The white polystyrene on the wall at the end may be an art work, may be an art project for a local school. Or it may just be some rather moth-eaten insulation panels waiting to be covered up again.

Substantial lych-gate for the Victorian church
Literally, corpse gate, from the Old English. The place where the bier containing a corpse was kept between death and the burial service, before the days of refrigeration.

Some oldish yew trees in the graveyard, none to healthy. One large cedars. Quite a lot of rather grand monuments, although not as grand as the ones in the chapel to come. Clearly bourgeois rather than noble. Maybe even the odd artisan, although many of these preferred to do their own thing in their chapels - having had quite enough of their bosses during the week.

And so in to the chapel, a very old building used to store all the better memorials from the old church, featuring a much newer decorated, white plaster roof from the late 16th century (see reference 3).

Noticed for Dubois, a name from Agatha's 'Pale Horse'
Some Lumley's portrayed in the chapel of Nonsuch Palace
A John Lumley, inherited Nonsuch Palace in 1580. I think he had to hand it on to Elizabeth I a few years later by way of a fine for being a Catholic, only semi-legal at that time.

Ring necked parakeets
These parakeets seem to have been an important part of the Lumley arms - although I have no idea how they got there. I thought that they had turned up in Ham Common quite recently, in the 1970's, presumably escaped from some pet shop. Now breeding fast and perhaps the most common of the larger birds in and around Epsom.

A chap who was keen on his family history
A lot more parakeets
The mark of the Masons
A chap who collected lots of letters after his name. Slightly confused by his being the Earl of Scarborough as I had thought that was the stamping ground of the Sitwells (Edith, Osbert and so forth). Something to check up on in an idle moment.

An untidy corner
A bit of fancy ceiling
Presumably the relatives for which the bottom half of the memorial had been designated moved away from the area and declined to come back, even in death. Perhaps the various wings of the family had quarrelled about something.

North wall, with something old, something new
Out to find that the wedding was still going on, so having returned the key, we set off to have a look round Cheam - a place I used for bread, fish, meat and greengrocery for the first few years of my retirement - until too much cycling did my back in - which I learned later was a reasonably common complaint among senior cyclists. Fortunately, the back seems to be able to cope with a modest amount of the sit-up-straight stuff on a Bullingdon.

Bread morphed into a cake shop. The man in the fish van retired. Butcher still there, although it looks as if it may have changed hands. Greengrocer still there and has not changed hands. He couldn't do me any walnuts (which I used to get from him often enough) but he could do some quite decent plums and some quite decent cherries. Although these last, coming from the market, could not match the quality control of an M&S or Waitrose and there were a few chuck outs.
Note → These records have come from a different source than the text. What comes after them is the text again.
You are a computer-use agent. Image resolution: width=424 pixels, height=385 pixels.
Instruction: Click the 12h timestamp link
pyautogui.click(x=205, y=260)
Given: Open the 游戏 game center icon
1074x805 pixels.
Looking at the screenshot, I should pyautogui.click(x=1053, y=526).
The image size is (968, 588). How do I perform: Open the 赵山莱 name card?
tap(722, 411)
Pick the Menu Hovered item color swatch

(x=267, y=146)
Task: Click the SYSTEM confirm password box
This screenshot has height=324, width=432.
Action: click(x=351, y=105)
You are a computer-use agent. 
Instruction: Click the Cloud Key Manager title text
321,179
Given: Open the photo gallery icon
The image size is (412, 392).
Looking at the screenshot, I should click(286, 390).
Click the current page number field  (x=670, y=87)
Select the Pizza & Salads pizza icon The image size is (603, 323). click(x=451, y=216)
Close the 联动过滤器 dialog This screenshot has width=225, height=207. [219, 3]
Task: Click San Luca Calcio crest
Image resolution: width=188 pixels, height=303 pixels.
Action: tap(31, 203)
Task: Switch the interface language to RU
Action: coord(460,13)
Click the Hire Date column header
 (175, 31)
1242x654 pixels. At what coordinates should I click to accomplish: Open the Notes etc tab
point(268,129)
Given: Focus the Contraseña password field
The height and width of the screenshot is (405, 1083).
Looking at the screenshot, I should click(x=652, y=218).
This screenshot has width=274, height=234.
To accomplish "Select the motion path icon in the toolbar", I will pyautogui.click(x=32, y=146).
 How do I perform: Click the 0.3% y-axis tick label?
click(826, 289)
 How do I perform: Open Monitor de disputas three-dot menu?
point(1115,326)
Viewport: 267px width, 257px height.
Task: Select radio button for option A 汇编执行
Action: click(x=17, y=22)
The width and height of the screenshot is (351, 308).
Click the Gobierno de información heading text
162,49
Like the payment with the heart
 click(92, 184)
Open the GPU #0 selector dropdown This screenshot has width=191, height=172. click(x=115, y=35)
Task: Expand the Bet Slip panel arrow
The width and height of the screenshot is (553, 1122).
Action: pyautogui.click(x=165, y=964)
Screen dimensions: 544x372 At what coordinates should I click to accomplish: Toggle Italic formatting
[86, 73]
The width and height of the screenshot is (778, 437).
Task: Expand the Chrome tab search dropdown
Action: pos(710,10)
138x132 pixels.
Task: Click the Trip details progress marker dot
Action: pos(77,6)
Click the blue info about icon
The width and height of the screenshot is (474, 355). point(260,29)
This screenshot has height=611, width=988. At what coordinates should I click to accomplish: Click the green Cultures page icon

It struck us that this Cheam crossroads must have been a thriving shopping district say 75 years ago. Now slowly declining, with lots of what were shops and banks now eateries and bars of one sort or another. Just like Epsom really. On the other hand, there were a lot of very old buildings to be seen there, much older as far as that went than Epsom, despite Epsom having been invented as a watering hole in the middle of the seventeenth century.

It now being 1600, we did not find tea & cake to suit and the new church was very firmly locked up. So home to take tea there.

PS: we are told that the television Lumley is some descendent of these Lumleys.

Reference 1: http://pumpkinstrokemarrow.blogspot.com/search?q=nonsuch+palace+model.

Reference 2: https://en.wikipedia.org/wiki/Lumley_Chapel.

Reference 3: https://historicengland.org.uk/listing/the-list/list-entry/1183440.

Reference 4: https://en.wikipedia.org/wiki/Nonsuch_Palace.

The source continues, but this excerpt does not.